Mothers - How We Miss Them

When I wrote recently about Fear and Grief and Fearing the Worst - it set my mind to wondering about some of our friends. Everyone I know has experienced loss and sadness in their life. (Well, you'll see by the very next sentence that's a bit of a contradiction). I have 2 friends who have suffered nothing. Neither one of them has had to cope with loss, fear, major illness, grief. Even though they are well over 60 years old they still have parents. Their children have grown up happy, confident, secure and found partners; married and are now raising the next generation. Both families have been incredibly blessed.

Good Friends for Good Times. Not people I choose to be around when I feel cocooned and trapped in a glass bubble of grief. They neither of them understand what it is like. I sometimes wonder how hard an experience it will be when they do, eventually have it thrust upon them.

It's the natural order of life to lose parents first. I lost my mother when I was 16. I still miss her. I'm still taken by surprise when I talk to women older than I and discover they still have their mother. I remember an old lady of 80 telling me she was "now an orphan" when her mother had just died. She was not quite as I imagine an orphan - but I know how she felt.


teeni said...

It doesn't matter how old you are, it hurts to lose someone who was with you from the beginning of your life. I haven't lost my parents yet, fortunately, but I have lost others who I was extremely close to, like grandparents and aunts. I imagine it is like torture to see someone you love with alzheimer's because they get taken away from you mentally while they are still around physically.

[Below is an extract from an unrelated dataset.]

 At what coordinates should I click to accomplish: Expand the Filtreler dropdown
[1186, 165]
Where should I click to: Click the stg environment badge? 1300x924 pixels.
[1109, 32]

So I always feel for families of people with alzheimer's. Your friends truly are blessed. Hopefully they are able to keep themselves together when they DO lose someone. Fortunately for them, they have a friend like YOU. Don't be fooled by what looks like green grass on the other side of the fence - everyone has their problems. And fortunately for YOU, you have a friend like ME (you know, the crazy but happy kind), and I'm throwing another party so come on by!!!

Henry North London said...

My parents are in their 70's and I know its going to take me years to get over it when they go

Heck my grandmother was around till I was 29

I didnt grieve for her as I had said my goodbyes the previous year and knew I wouldnt see her again.

Ps have put a link to your main blog on my site in permanence

merry weather said...

I think of death as the end of the race. Some people we love seem to have a good run and others are just cheated. I had a good friend who died this year and I think that has motivated me to LIVE my life from now on. Not to take anything for granted. She had a crap hand but she made the most of everything and worked really hard at it. She was always smiling, right up till the end. Three kids, one with profound autism and a brilliant husband, an amazing guy. Her death was a shock for our community, and a hugely important lesson for me. I think I will always see her here somewhere, in the corner of my eye. She was one of the best.


lady thinker said...

teeni, henry and Merryw (lil' sis), thanks for all your thoughts and sharing. Sorry about your recent loss merryw. Your comment about 'death as the end of the race' reminds me of the quote that 'life is full of sh*t and at the end you die"!
Hugs xxx

merry weather said...

I do like you Lady Thinker. I thank my lucky stars we bumped into each other here. You're fun!


lady thinker said...

Thanks Merryw - kind of you to say so.
Also thanks henry re comment about link - I've only just noticed it - kind of you.